Source data -
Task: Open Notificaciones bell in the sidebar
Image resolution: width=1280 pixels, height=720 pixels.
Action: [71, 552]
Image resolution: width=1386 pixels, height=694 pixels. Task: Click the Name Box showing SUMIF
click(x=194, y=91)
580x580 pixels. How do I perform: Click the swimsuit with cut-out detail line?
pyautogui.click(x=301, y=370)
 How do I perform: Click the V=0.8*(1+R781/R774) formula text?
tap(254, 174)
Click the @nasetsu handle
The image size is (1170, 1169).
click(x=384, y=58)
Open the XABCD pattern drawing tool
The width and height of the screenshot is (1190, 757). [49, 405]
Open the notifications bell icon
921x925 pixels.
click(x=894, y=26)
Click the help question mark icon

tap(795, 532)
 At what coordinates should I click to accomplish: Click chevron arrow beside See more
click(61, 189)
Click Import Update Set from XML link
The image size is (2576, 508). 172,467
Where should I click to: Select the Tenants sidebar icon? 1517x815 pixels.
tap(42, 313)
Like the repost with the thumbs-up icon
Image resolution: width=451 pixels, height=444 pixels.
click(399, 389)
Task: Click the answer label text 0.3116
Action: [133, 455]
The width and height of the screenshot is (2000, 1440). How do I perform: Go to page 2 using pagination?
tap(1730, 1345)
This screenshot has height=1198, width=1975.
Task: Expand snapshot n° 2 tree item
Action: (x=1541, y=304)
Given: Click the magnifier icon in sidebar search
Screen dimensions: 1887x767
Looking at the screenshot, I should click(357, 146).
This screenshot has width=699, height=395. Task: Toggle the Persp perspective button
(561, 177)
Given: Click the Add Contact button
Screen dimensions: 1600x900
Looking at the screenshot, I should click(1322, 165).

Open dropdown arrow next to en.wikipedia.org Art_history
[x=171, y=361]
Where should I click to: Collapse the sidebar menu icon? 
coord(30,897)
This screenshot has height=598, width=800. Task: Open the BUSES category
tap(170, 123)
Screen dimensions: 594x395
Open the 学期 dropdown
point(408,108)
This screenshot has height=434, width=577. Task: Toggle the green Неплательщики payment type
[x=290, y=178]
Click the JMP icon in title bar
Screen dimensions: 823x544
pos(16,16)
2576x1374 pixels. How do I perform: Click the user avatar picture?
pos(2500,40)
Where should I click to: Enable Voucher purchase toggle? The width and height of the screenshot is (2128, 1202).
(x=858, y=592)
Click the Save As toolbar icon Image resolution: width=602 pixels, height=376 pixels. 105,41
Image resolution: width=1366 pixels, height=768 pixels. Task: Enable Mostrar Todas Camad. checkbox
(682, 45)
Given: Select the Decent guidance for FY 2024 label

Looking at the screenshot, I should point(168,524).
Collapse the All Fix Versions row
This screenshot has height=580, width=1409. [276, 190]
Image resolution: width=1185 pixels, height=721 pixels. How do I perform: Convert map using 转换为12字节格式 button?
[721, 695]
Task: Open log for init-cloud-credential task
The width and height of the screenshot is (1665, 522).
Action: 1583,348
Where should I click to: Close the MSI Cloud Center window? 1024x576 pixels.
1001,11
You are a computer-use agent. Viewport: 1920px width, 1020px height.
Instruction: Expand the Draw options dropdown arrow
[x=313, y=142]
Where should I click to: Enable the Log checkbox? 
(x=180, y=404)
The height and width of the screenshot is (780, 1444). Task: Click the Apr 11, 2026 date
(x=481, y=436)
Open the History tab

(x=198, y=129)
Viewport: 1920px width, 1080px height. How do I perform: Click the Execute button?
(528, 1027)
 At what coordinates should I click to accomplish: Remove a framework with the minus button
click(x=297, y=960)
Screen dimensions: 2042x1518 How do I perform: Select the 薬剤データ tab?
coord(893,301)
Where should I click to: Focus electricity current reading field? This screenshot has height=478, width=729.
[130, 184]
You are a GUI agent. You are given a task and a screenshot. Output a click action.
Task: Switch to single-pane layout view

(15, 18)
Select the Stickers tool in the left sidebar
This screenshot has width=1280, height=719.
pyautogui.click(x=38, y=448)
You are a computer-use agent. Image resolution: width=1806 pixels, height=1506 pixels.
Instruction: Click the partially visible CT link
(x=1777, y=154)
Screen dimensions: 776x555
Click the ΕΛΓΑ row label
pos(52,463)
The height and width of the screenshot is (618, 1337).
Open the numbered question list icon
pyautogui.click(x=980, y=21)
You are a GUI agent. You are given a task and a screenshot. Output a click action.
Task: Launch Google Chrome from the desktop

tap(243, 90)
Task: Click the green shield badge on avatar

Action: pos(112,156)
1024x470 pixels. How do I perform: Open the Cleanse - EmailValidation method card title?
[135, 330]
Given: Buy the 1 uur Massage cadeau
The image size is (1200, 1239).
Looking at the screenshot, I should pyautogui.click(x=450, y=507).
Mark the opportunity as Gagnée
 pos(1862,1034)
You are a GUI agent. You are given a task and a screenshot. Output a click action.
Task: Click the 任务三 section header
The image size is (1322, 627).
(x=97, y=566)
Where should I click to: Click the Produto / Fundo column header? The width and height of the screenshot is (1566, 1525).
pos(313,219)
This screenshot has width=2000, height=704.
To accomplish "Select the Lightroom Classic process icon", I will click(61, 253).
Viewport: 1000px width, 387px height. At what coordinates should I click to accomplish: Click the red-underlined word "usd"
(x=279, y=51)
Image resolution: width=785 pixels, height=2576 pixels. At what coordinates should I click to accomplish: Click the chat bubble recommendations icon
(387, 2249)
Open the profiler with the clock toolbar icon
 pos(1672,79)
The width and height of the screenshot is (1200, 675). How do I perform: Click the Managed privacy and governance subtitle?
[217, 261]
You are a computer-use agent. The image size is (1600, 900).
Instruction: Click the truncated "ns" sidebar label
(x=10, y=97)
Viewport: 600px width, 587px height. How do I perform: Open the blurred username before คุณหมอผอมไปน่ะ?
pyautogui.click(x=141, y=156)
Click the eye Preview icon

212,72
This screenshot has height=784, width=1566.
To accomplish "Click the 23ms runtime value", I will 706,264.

Do this - Copy out these lines again, replacing "pagination" with "page links" and leaving everything else unchanged.

Exercise solution -
Task: Open Notificaciones bell in the sidebar
Image resolution: width=1280 pixels, height=720 pixels.
Action: [71, 552]
Image resolution: width=1386 pixels, height=694 pixels. Task: Click the Name Box showing SUMIF
click(x=194, y=91)
580x580 pixels. How do I perform: Click the swimsuit with cut-out detail line?
pyautogui.click(x=301, y=370)
 How do I perform: Click the V=0.8*(1+R781/R774) formula text?
tap(254, 174)
Click the @nasetsu handle
The image size is (1170, 1169).
click(x=384, y=58)
Open the XABCD pattern drawing tool
The width and height of the screenshot is (1190, 757). [49, 405]
Open the notifications bell icon
921x925 pixels.
click(x=894, y=26)
Click the help question mark icon

tap(795, 532)
 At what coordinates should I click to accomplish: Click chevron arrow beside See more
click(61, 189)
Click Import Update Set from XML link
The image size is (2576, 508). 172,467
Where should I click to: Select the Tenants sidebar icon? 1517x815 pixels.
tap(42, 313)
Like the repost with the thumbs-up icon
Image resolution: width=451 pixels, height=444 pixels.
click(399, 389)
Task: Click the answer label text 0.3116
Action: [133, 455]
The width and height of the screenshot is (2000, 1440). How do I perform: Go to page 2 using page links?
tap(1730, 1345)
This screenshot has height=1198, width=1975.
Task: Expand snapshot n° 2 tree item
Action: (x=1541, y=304)
Given: Click the magnifier icon in sidebar search
Screen dimensions: 1887x767
Looking at the screenshot, I should click(357, 146).
This screenshot has width=699, height=395. Task: Toggle the Persp perspective button
(561, 177)
Given: Click the Add Contact button
Screen dimensions: 1600x900
Looking at the screenshot, I should click(1322, 165).

Open dropdown arrow next to en.wikipedia.org Art_history
[x=171, y=361]
Where should I click to: Collapse the sidebar menu icon? 
coord(30,897)
This screenshot has height=598, width=800. Task: Open the BUSES category
tap(170, 123)
Screen dimensions: 594x395
Open the 学期 dropdown
point(408,108)
This screenshot has height=434, width=577. Task: Toggle the green Неплательщики payment type
[x=290, y=178]
Click the JMP icon in title bar
Screen dimensions: 823x544
pos(16,16)
2576x1374 pixels. How do I perform: Click the user avatar picture?
pos(2500,40)
Where should I click to: Enable Voucher purchase toggle? The width and height of the screenshot is (2128, 1202).
(x=858, y=592)
Click the Save As toolbar icon Image resolution: width=602 pixels, height=376 pixels. 105,41
Image resolution: width=1366 pixels, height=768 pixels. Task: Enable Mostrar Todas Camad. checkbox
(682, 45)
Given: Select the Decent guidance for FY 2024 label

Looking at the screenshot, I should point(168,524).
Collapse the All Fix Versions row
This screenshot has height=580, width=1409. [276, 190]
Image resolution: width=1185 pixels, height=721 pixels. How do I perform: Convert map using 转换为12字节格式 button?
[721, 695]
Task: Open log for init-cloud-credential task
The width and height of the screenshot is (1665, 522).
Action: 1583,348
Where should I click to: Close the MSI Cloud Center window? 1024x576 pixels.
1001,11
You are a computer-use agent. Viewport: 1920px width, 1020px height.
Instruction: Expand the Draw options dropdown arrow
[x=313, y=142]
Where should I click to: Enable the Log checkbox? 
(x=180, y=404)
The height and width of the screenshot is (780, 1444). Task: Click the Apr 11, 2026 date
(x=481, y=436)
Open the History tab

(x=198, y=129)
Viewport: 1920px width, 1080px height. How do I perform: Click the Execute button?
(528, 1027)
 At what coordinates should I click to accomplish: Remove a framework with the minus button
click(x=297, y=960)
Screen dimensions: 2042x1518 How do I perform: Select the 薬剤データ tab?
coord(893,301)
Where should I click to: Focus electricity current reading field? This screenshot has height=478, width=729.
[130, 184]
You are a GUI agent. You are given a task and a screenshot. Output a click action.
Task: Switch to single-pane layout view

(15, 18)
Select the Stickers tool in the left sidebar
This screenshot has width=1280, height=719.
pyautogui.click(x=38, y=448)
You are a computer-use agent. Image resolution: width=1806 pixels, height=1506 pixels.
Instruction: Click the partially visible CT link
(x=1777, y=154)
Screen dimensions: 776x555
Click the ΕΛΓΑ row label
pos(52,463)
The height and width of the screenshot is (618, 1337).
Open the numbered question list icon
pyautogui.click(x=980, y=21)
You are a GUI agent. You are given a task and a screenshot. Output a click action.
Task: Launch Google Chrome from the desktop

tap(243, 90)
Task: Click the green shield badge on avatar

Action: pos(112,156)
1024x470 pixels. How do I perform: Open the Cleanse - EmailValidation method card title?
[135, 330]
Given: Buy the 1 uur Massage cadeau
The image size is (1200, 1239).
Looking at the screenshot, I should pyautogui.click(x=450, y=507).
Mark the opportunity as Gagnée
 pos(1862,1034)
You are a GUI agent. You are given a task and a screenshot. Output a click action.
Task: Click the 任务三 section header
The image size is (1322, 627).
(x=97, y=566)
Where should I click to: Click the Produto / Fundo column header? The width and height of the screenshot is (1566, 1525).
pos(313,219)
This screenshot has width=2000, height=704.
To accomplish "Select the Lightroom Classic process icon", I will click(61, 253).
Viewport: 1000px width, 387px height. At what coordinates should I click to accomplish: Click the red-underlined word "usd"
(x=279, y=51)
Image resolution: width=785 pixels, height=2576 pixels. At what coordinates should I click to accomplish: Click the chat bubble recommendations icon
(387, 2249)
Open the profiler with the clock toolbar icon
 pos(1672,79)
The width and height of the screenshot is (1200, 675). How do I perform: Click the Managed privacy and governance subtitle?
[217, 261]
You are a computer-use agent. The image size is (1600, 900).
Instruction: Click the truncated "ns" sidebar label
(x=10, y=97)
Viewport: 600px width, 587px height. How do I perform: Open the blurred username before คุณหมอผอมไปน่ะ?
pyautogui.click(x=141, y=156)
Click the eye Preview icon

212,72
This screenshot has height=784, width=1566.
To accomplish "Click the 23ms runtime value", I will 706,264.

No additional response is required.